◆ CHALLENGE
Report, copying each in full, every line of the material below that contains the string "Open". Case counts.

═════ DATA LISTING

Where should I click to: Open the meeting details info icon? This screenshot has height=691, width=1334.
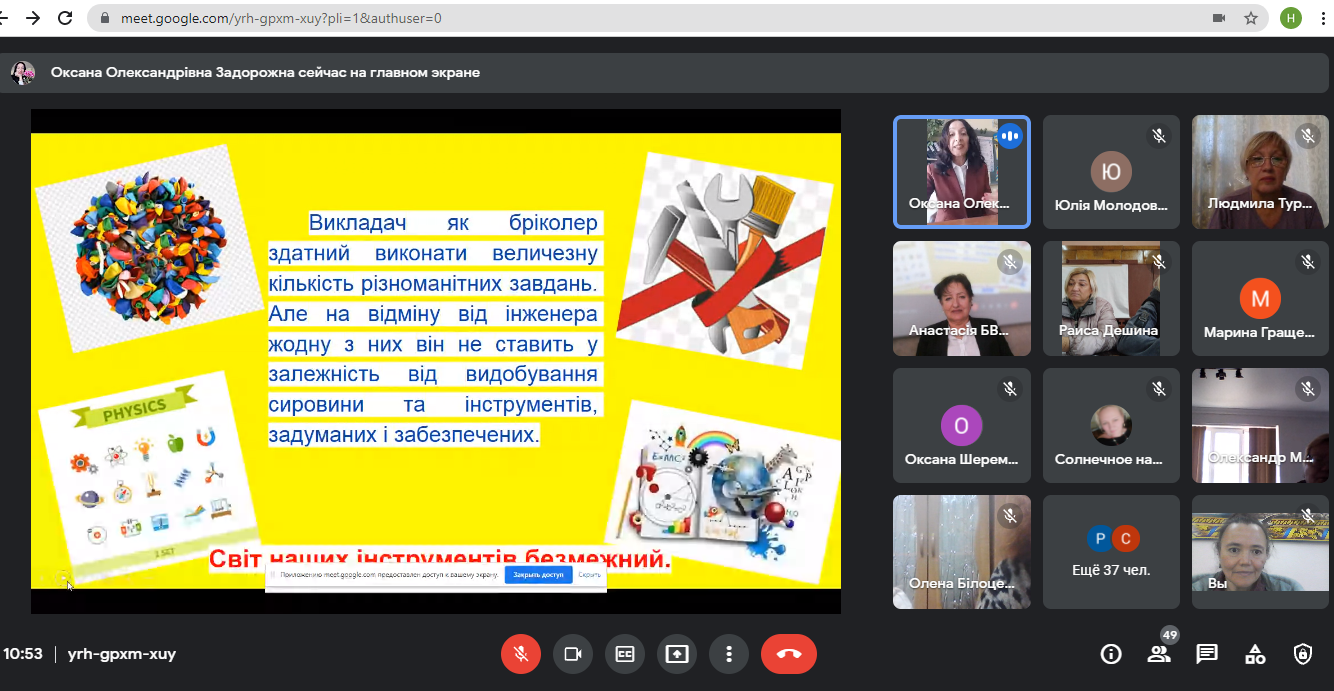pos(1111,654)
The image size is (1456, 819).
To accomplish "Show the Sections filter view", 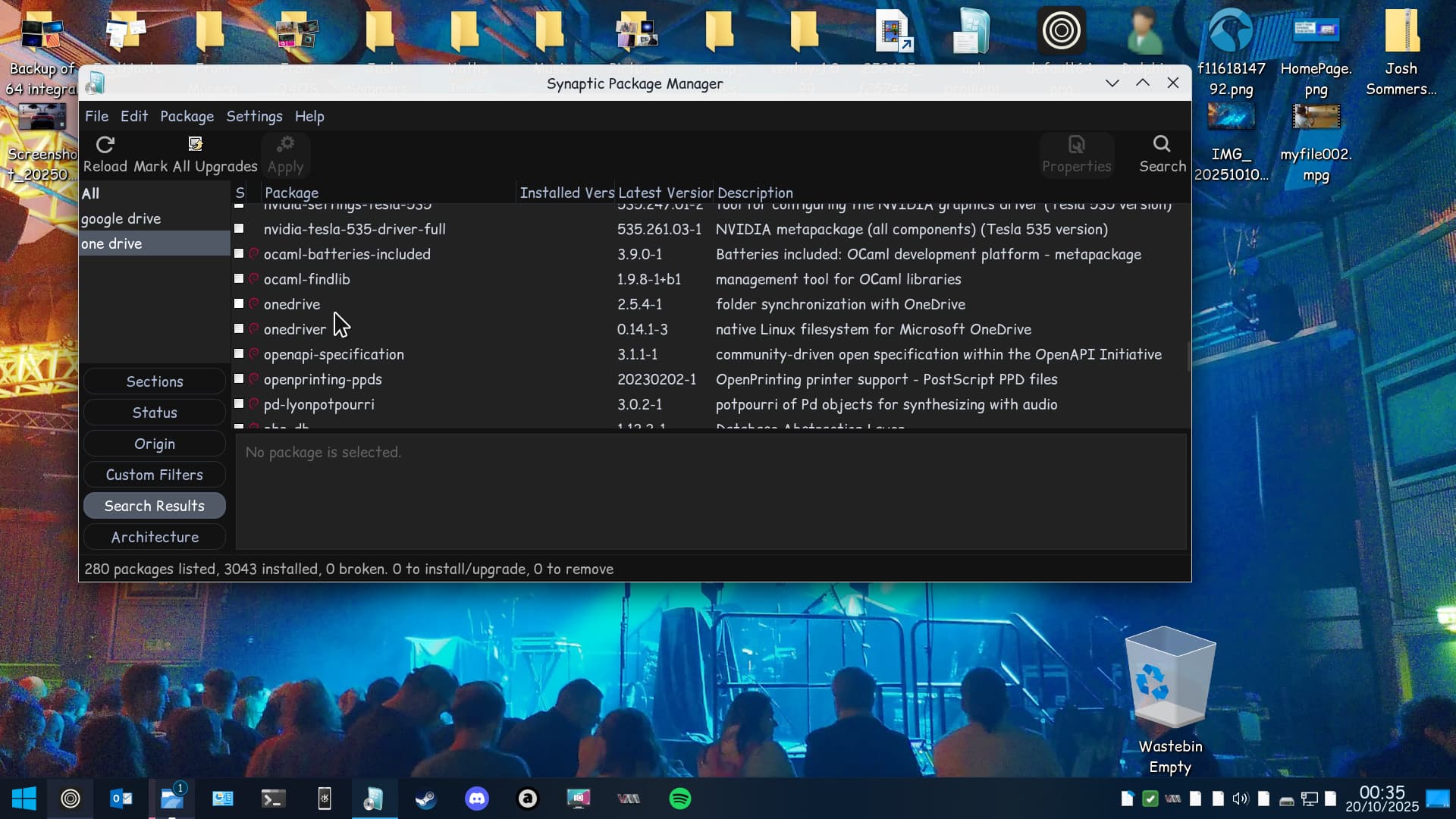I will click(x=155, y=381).
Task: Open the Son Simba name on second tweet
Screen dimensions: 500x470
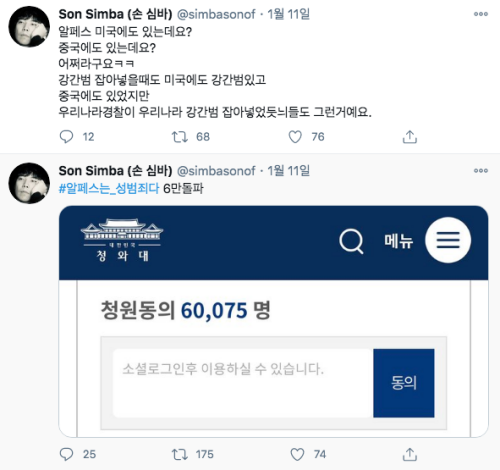Action: point(115,171)
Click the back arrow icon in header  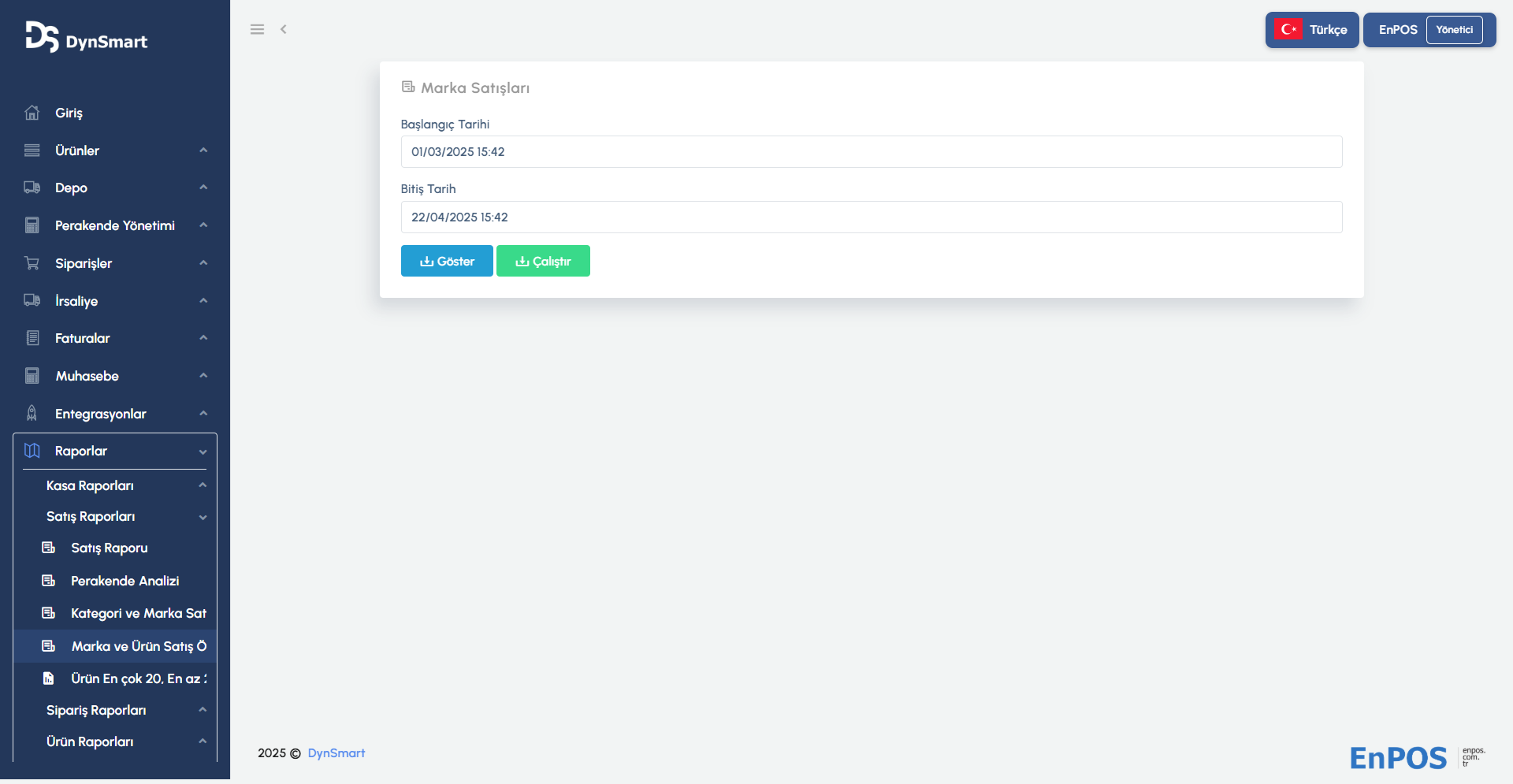point(284,29)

══════════

◆ SOLVED EXERCISE
Where should I click to: Open the meeting details info icon? This screenshot has height=691, width=1334.
Task: Open the Son Simba name on second tweet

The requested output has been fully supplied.